::: Recorded information :::

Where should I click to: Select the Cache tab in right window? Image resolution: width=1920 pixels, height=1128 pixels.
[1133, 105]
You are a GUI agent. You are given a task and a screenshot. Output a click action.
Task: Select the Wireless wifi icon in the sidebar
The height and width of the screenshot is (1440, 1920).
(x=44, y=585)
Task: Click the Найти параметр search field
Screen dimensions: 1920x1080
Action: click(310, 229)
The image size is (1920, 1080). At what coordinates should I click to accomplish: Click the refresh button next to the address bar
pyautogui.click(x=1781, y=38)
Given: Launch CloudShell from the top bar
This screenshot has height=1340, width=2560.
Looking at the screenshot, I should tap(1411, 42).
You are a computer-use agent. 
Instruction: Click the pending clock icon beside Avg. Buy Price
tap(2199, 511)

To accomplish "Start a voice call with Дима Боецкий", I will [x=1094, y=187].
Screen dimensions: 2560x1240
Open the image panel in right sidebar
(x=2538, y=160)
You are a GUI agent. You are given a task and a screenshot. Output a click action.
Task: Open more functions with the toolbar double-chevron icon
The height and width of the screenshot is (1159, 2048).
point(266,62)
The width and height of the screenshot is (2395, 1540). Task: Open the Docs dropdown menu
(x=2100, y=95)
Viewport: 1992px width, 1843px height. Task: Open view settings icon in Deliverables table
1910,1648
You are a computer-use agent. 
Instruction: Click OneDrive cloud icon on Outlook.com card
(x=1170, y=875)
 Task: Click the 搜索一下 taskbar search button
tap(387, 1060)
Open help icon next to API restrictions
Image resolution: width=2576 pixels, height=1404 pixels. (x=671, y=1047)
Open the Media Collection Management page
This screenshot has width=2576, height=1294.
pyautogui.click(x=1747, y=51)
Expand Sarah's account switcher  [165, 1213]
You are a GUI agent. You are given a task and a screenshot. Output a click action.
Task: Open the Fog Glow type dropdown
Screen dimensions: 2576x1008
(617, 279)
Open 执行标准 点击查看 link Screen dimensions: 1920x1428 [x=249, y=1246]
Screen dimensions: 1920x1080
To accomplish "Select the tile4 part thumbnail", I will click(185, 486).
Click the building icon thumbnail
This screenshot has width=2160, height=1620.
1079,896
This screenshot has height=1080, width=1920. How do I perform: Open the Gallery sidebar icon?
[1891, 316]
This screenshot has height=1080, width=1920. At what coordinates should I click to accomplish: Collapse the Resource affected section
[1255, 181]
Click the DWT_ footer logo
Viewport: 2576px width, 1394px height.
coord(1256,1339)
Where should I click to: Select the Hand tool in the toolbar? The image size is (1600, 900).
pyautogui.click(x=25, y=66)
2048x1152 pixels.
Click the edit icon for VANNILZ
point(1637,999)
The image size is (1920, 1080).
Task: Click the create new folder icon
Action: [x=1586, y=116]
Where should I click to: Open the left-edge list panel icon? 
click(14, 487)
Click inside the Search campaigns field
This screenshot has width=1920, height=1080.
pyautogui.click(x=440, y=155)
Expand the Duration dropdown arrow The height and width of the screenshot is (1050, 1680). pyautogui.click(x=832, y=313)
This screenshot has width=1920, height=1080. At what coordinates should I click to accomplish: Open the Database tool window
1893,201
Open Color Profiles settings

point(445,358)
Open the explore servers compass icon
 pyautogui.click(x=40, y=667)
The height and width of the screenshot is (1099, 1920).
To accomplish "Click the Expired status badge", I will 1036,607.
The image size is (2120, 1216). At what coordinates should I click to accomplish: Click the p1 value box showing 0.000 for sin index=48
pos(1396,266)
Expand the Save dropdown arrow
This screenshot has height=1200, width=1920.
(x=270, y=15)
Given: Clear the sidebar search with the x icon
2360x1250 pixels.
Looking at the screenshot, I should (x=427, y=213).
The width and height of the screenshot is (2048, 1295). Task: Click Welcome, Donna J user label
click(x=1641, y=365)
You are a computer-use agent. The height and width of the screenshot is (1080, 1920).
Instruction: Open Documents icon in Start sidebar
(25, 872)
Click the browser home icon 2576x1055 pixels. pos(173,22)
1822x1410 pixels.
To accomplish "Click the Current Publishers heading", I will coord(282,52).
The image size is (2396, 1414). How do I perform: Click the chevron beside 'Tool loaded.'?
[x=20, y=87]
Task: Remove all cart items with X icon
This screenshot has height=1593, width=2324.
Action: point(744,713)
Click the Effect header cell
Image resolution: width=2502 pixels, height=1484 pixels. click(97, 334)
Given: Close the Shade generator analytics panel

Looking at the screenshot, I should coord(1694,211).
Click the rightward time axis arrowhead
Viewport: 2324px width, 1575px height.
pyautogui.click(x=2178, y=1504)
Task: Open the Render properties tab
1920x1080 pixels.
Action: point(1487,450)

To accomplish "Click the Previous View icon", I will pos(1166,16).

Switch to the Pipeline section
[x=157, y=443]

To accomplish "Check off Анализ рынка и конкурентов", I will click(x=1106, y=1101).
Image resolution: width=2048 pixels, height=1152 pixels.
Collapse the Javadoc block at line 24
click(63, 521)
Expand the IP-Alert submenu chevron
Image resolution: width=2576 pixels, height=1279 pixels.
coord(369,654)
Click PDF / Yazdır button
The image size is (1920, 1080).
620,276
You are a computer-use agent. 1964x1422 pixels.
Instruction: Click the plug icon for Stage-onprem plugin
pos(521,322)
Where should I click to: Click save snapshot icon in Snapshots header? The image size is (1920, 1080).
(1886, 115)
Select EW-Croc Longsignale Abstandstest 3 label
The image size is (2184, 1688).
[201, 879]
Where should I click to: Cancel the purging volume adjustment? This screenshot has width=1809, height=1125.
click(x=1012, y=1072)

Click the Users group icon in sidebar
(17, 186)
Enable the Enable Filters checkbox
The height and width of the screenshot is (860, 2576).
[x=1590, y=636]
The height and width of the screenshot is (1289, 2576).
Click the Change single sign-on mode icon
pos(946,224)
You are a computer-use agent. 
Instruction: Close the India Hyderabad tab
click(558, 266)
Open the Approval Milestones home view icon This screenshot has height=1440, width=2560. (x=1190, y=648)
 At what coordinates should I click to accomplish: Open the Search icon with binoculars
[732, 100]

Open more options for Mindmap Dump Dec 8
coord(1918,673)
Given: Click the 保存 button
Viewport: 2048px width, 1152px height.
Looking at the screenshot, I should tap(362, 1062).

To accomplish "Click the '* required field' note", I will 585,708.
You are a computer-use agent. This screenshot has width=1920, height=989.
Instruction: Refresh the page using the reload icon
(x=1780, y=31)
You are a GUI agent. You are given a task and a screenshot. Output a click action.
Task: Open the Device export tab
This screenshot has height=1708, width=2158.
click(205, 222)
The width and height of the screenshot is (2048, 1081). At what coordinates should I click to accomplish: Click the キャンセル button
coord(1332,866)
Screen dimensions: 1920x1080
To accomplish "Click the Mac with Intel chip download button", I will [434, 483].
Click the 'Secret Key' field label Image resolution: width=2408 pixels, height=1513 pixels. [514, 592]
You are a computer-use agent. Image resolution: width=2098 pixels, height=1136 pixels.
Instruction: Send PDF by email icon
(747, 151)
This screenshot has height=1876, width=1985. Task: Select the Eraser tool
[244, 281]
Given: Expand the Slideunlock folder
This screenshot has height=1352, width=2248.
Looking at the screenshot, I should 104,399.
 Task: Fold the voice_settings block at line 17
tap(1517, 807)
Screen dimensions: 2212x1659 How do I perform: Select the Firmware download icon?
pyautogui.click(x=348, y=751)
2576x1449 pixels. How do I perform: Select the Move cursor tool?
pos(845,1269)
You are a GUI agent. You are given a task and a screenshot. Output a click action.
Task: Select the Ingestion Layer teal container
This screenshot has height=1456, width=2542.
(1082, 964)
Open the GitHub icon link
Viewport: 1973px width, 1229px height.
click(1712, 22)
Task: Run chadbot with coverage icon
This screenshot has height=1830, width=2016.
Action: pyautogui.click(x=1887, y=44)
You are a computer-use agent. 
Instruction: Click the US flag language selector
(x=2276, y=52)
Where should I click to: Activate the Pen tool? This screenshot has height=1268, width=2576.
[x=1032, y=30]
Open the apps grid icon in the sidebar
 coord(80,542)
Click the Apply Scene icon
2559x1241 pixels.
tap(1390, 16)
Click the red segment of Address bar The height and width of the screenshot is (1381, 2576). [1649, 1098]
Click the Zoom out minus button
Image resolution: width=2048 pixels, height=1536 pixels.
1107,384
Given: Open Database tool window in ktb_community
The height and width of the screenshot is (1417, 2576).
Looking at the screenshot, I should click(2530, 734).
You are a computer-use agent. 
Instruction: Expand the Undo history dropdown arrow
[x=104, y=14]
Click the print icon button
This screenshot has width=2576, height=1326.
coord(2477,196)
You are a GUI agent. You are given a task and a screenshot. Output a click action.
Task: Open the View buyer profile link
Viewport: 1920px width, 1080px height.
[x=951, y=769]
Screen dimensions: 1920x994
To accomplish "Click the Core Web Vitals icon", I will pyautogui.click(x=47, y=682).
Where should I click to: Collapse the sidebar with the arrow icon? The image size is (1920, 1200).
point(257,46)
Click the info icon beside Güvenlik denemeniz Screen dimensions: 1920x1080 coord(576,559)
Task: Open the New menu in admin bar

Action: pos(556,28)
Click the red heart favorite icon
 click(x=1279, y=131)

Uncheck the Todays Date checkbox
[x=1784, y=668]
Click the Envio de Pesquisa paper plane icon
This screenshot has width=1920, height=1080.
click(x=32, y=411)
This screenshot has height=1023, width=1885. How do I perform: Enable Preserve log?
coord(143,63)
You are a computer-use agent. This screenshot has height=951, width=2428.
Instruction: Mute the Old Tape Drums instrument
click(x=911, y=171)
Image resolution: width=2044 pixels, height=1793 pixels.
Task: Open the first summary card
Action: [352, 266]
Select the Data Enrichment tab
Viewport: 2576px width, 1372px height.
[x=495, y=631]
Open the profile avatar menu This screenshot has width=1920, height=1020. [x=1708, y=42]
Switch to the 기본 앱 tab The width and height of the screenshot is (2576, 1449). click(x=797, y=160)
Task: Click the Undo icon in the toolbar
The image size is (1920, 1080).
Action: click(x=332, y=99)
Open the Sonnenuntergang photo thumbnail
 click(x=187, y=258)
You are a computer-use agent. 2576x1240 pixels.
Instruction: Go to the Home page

:::

Could you reproduce, exactly, every line above from the line with "The width and height of the screenshot is (2395, 1540)." to the line with "2048x1152 pixels.", and no other line? Both ends count.

#### Result:
The width and height of the screenshot is (2395, 1540). Task: Open the Docs dropdown menu
(x=2100, y=95)
Viewport: 1992px width, 1843px height. Task: Open view settings icon in Deliverables table
1910,1648
You are a computer-use agent. 
Instruction: Click OneDrive cloud icon on Outlook.com card
(x=1170, y=875)
 Task: Click the 搜索一下 taskbar search button
tap(387, 1060)
Open help icon next to API restrictions
Image resolution: width=2576 pixels, height=1404 pixels. (x=671, y=1047)
Open the Media Collection Management page
This screenshot has width=2576, height=1294.
pyautogui.click(x=1747, y=51)
Expand Sarah's account switcher  [165, 1213]
You are a GUI agent. You are given a task and a screenshot. Output a click action.
Task: Open the Fog Glow type dropdown
Screen dimensions: 2576x1008
(617, 279)
Open 执行标准 点击查看 link Screen dimensions: 1920x1428 [x=249, y=1246]
Screen dimensions: 1920x1080
To accomplish "Select the tile4 part thumbnail", I will click(185, 486).
Click the building icon thumbnail
This screenshot has width=2160, height=1620.
1079,896
This screenshot has height=1080, width=1920. How do I perform: Open the Gallery sidebar icon?
[1891, 316]
This screenshot has height=1080, width=1920. At what coordinates should I click to accomplish: Collapse the Resource affected section
[1255, 181]
Click the DWT_ footer logo
Viewport: 2576px width, 1394px height.
coord(1256,1339)
Where should I click to: Select the Hand tool in the toolbar? The image size is (1600, 900).
pyautogui.click(x=25, y=66)
2048x1152 pixels.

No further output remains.